▶ [Data provided]:
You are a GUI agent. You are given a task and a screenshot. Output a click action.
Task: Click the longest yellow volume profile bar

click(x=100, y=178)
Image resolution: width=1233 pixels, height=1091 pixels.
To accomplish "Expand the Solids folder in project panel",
...
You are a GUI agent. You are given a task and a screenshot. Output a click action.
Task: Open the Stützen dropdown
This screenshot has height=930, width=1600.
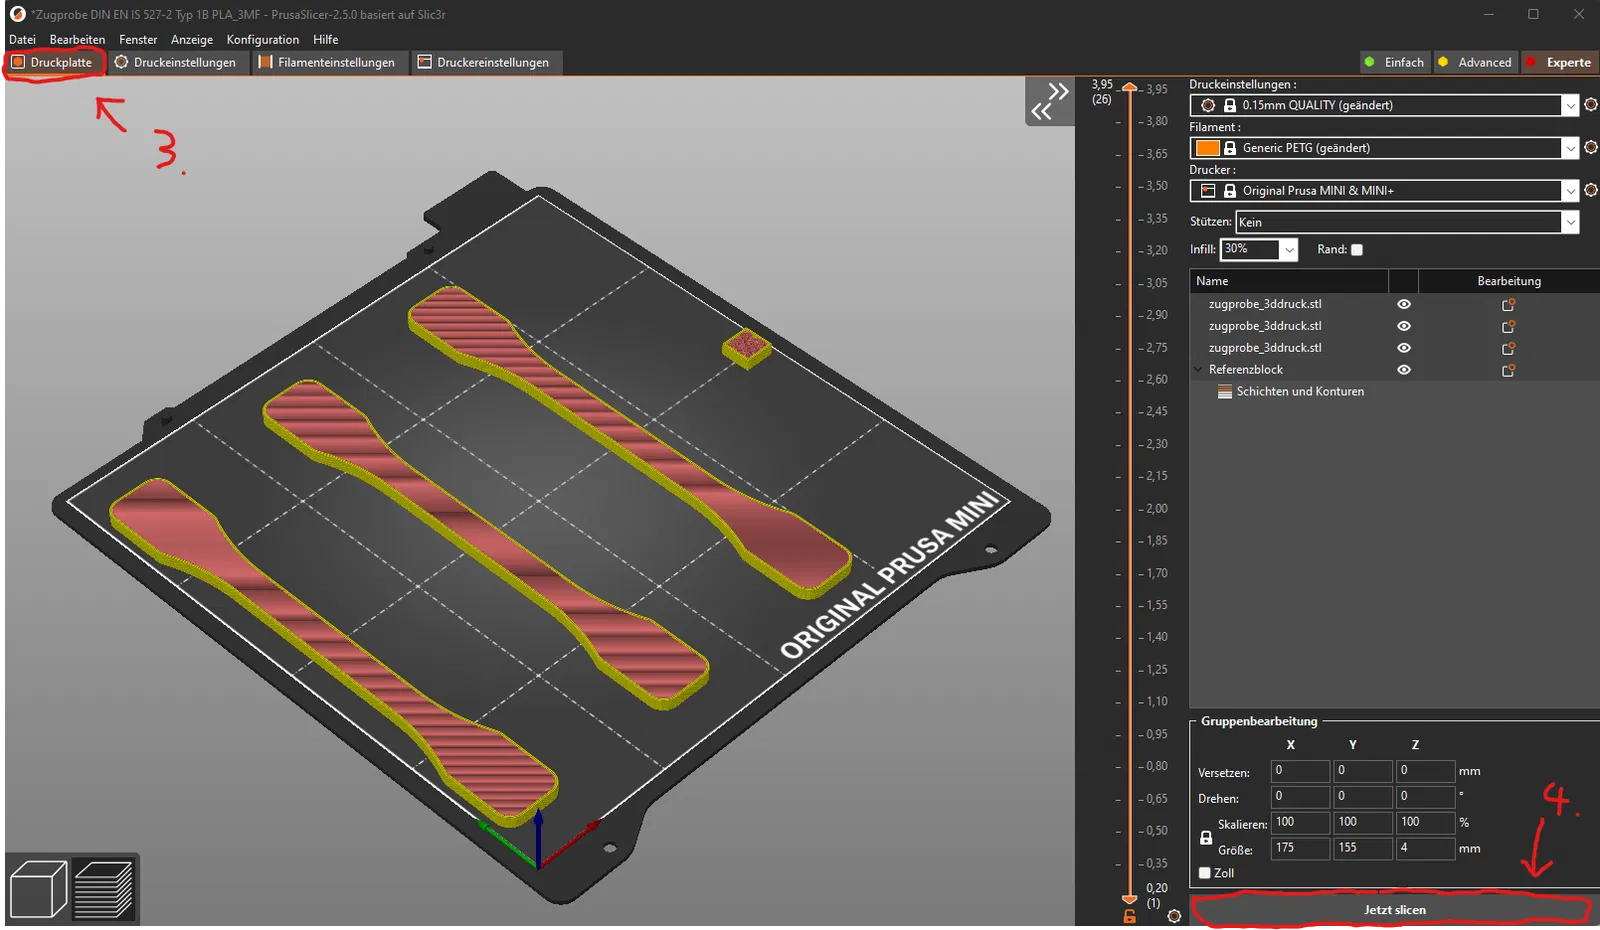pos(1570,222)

▶ [Description of the task]: Starting with the line with "Task: Click the" above and going on through the line with "the Solids folder", transcribe every line exactly, both ends included, and add nothing.

▶ [Your solution]:
Task: Click the longest yellow volume profile bar

click(x=100, y=178)
Image resolution: width=1233 pixels, height=1091 pixels.
To accomplish "Expand the Solids folder in project panel",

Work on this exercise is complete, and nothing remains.